Because good paper was costly, Leonardo tried to use every edge and corner
of most pages, cramming as much as possible on each sheet and jumbling
together seemingly random items from diverse fields. Often he would go
back to a page, months or even years later, to add another thought, just as he
would go back to his painting of Saint Jerome, and later his other paintings, to
refine his work as he evolved and matured.

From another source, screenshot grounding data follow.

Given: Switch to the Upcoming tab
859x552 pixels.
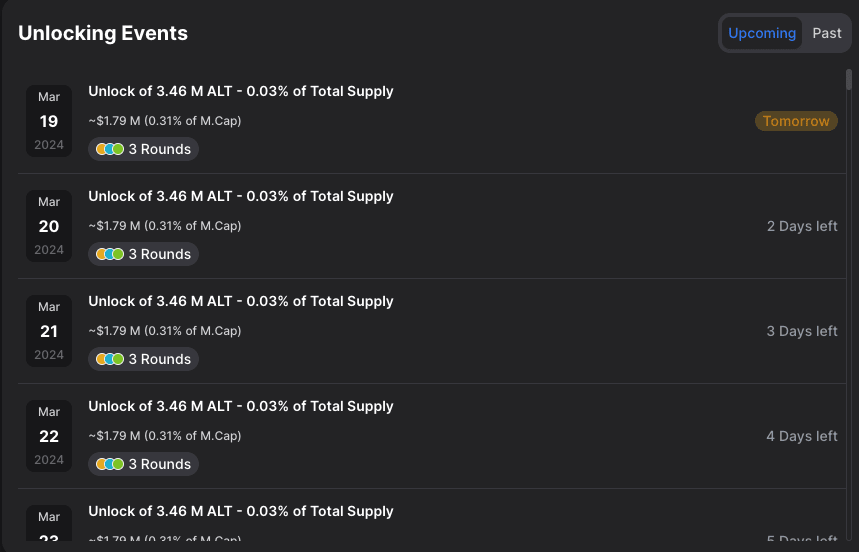Looking at the screenshot, I should pyautogui.click(x=762, y=33).
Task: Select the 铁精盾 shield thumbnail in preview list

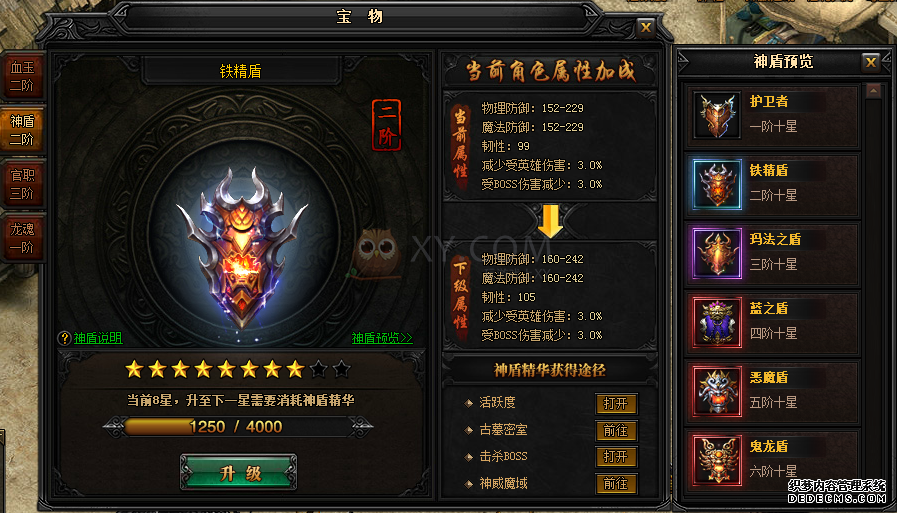Action: pyautogui.click(x=717, y=184)
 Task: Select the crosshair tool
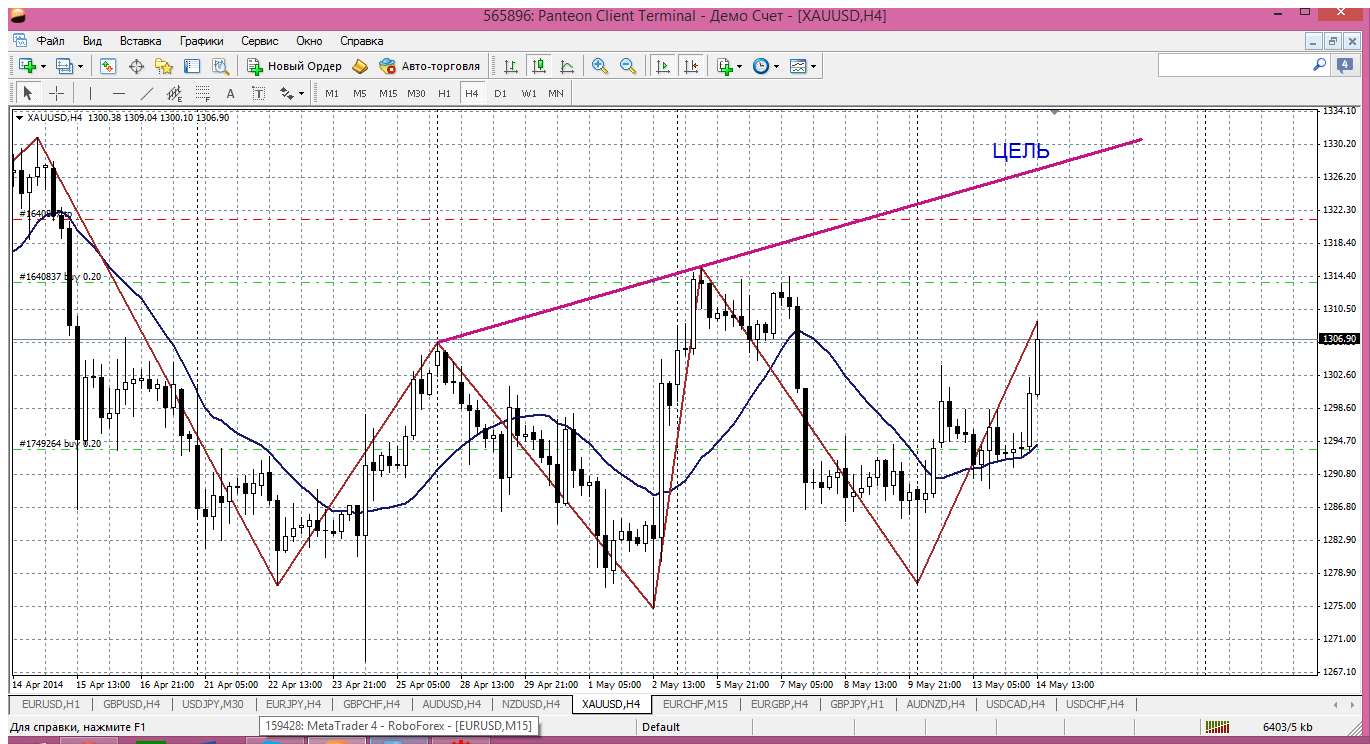coord(57,93)
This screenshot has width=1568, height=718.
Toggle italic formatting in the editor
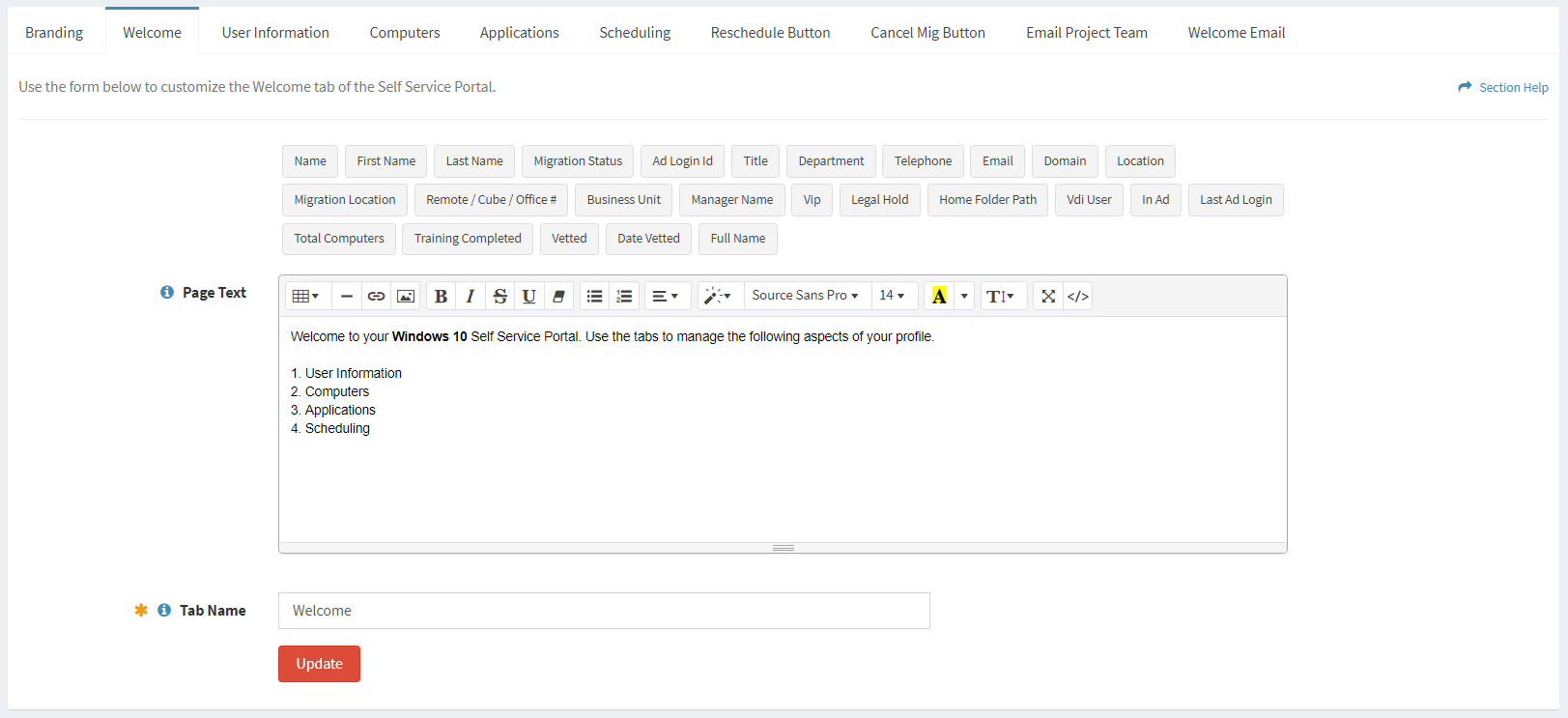click(470, 296)
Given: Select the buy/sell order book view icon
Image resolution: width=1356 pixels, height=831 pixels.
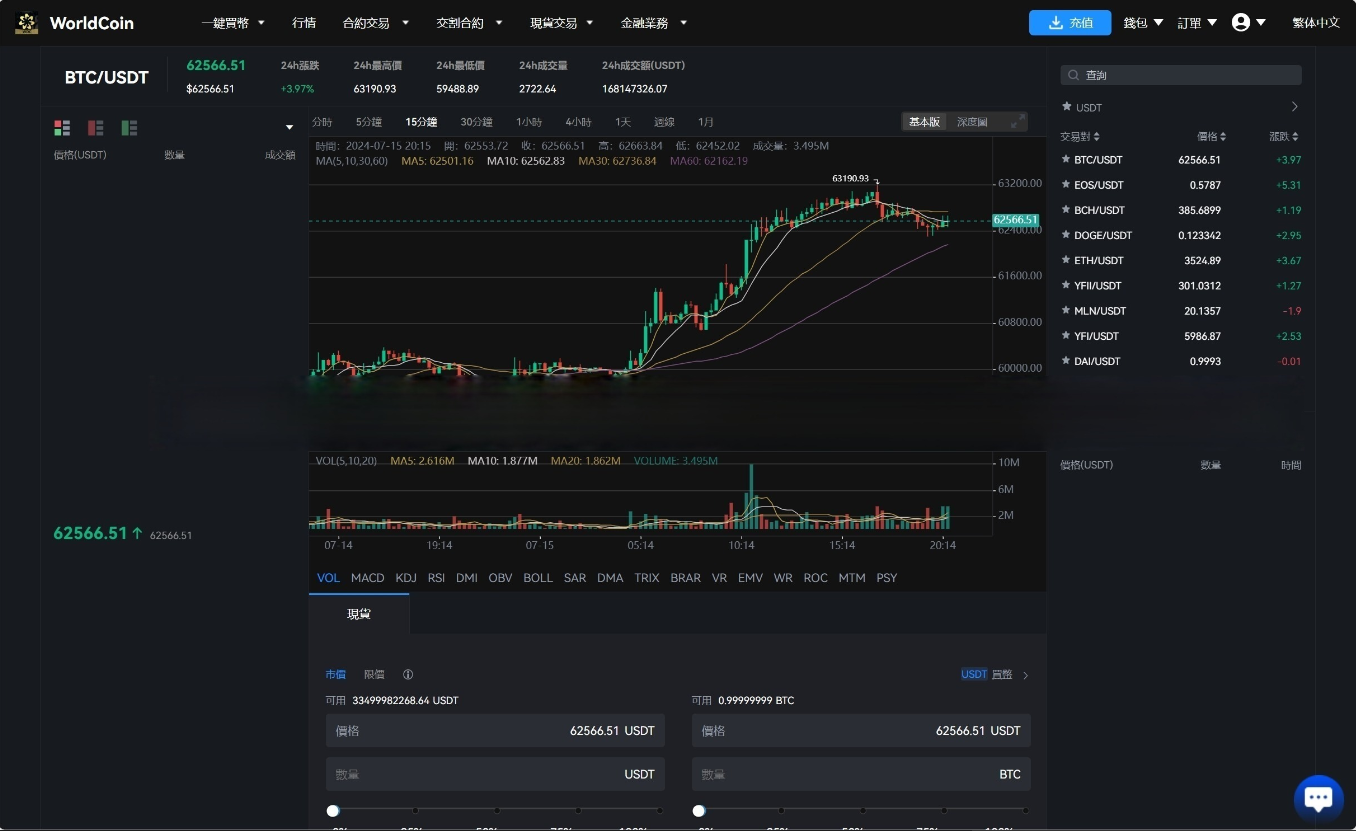Looking at the screenshot, I should 62,127.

The juxtapositions can seem haphazard, and to some extent they are; we
watch his mind and pen leap from an insight about mechanics, to a doodle
of hair curls and water eddies, to a drawing of a face, to an ingenious
contraption, to an anatomical sketch, all accompanied by mirror-script notes
and musings. But the joy of these juxtapositions is that they allow us to
marvel at the beauty of a universal mind as it wanders exuberantly in
free-range fashion over the arts and sciences and, by doing so, senses
the connections in our cosmos. We can extract from his pages, as he did
from nature’s, the patterns that underlie things that at first appear
disconnected.

The beauty of a notebook is that it indulges provisional thoughts, half-finished


ideas, unpolished sketches, and drafts for treatises not yet refined. That, too,
suited Leonardo’s leaps of the imagination, in which brilliance was often
unfettered by diligence or discipline. He occasionally declared an intent to
organize and refine his notebook jottings into published works, but his failure
to do so became a companion to his failure to complete artworks. As he did
with many of his paintings, he would hang on to the treatises that he was
drafting, occasionally make a few new strokes and refinements, but never see
them through to being released to the public as complete.